A debt buyer has filed suit against Citigroup, accusing the mega-bank of a “classic ‘bait and switch’ ” by promising to sell delinquent credit card portfolios containing accounts with certain characteristics, but instead putting accounts into the portfolios that had a much lower chance of recovery.
A copy of the complaint in the case of Absolute Resolutions Investments v. Citigroup can be accessed by clicking here.
Dating back to 2019, the plaintiff has paid the defendant $23 million for delinquent credit card portfolios. The defendant provided sample portfolios containing accounts that are emblematic of what will be included in the full portfolio, but most of the information identifying any particular consumers is masked or hidden. The plaintiff used the sample portfolios to determine the amount it wished to bid on purchasing the full portfolios from the defendant. The defendant represented that the accounts being sold to the plaintiff were “substantially similar” to the ones that were included in the sample portfolio.

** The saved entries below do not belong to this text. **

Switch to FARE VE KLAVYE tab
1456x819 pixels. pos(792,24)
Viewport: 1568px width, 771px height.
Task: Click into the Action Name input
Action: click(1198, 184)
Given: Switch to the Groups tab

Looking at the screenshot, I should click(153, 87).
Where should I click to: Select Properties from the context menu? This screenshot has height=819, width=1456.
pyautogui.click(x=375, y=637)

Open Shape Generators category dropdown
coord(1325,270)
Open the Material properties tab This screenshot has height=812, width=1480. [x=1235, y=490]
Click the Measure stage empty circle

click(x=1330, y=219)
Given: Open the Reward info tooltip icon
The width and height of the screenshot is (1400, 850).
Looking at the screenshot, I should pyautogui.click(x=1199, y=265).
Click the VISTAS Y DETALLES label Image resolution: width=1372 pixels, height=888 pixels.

The complaint accuses the defendant of cherry picking certain accounts and placing them with more preferred debt buyers while the plaintiff was not sold accounts that were substantially similar to what it saw in the sample files. The defendant, according to its policies, was entitled to retain a percentage of the accounts it was selling, likely as a means of testing the performance of the accounts it retained against the amount it received for selling the other accounts. But that selection was not part of the original agreement between the two sides and the accounts being retained were supposed to be selected at random, which the plaintiff says did not occur.
Conducting a statistical analysis, the plaintiff accused the defendant of not randomly removing the higher-valued accounts.
As a result of the defendant’s actions, “Absolute expects to lose somewhere between 10-25% of its $23 million investment – not even recovering its cost basis – rather than achieving a high multiple rate-of-return,” the plaintiff says in its complaint. “These losses are solely attributable to the degraded quality of the accounts Absolute purchased from Citi.”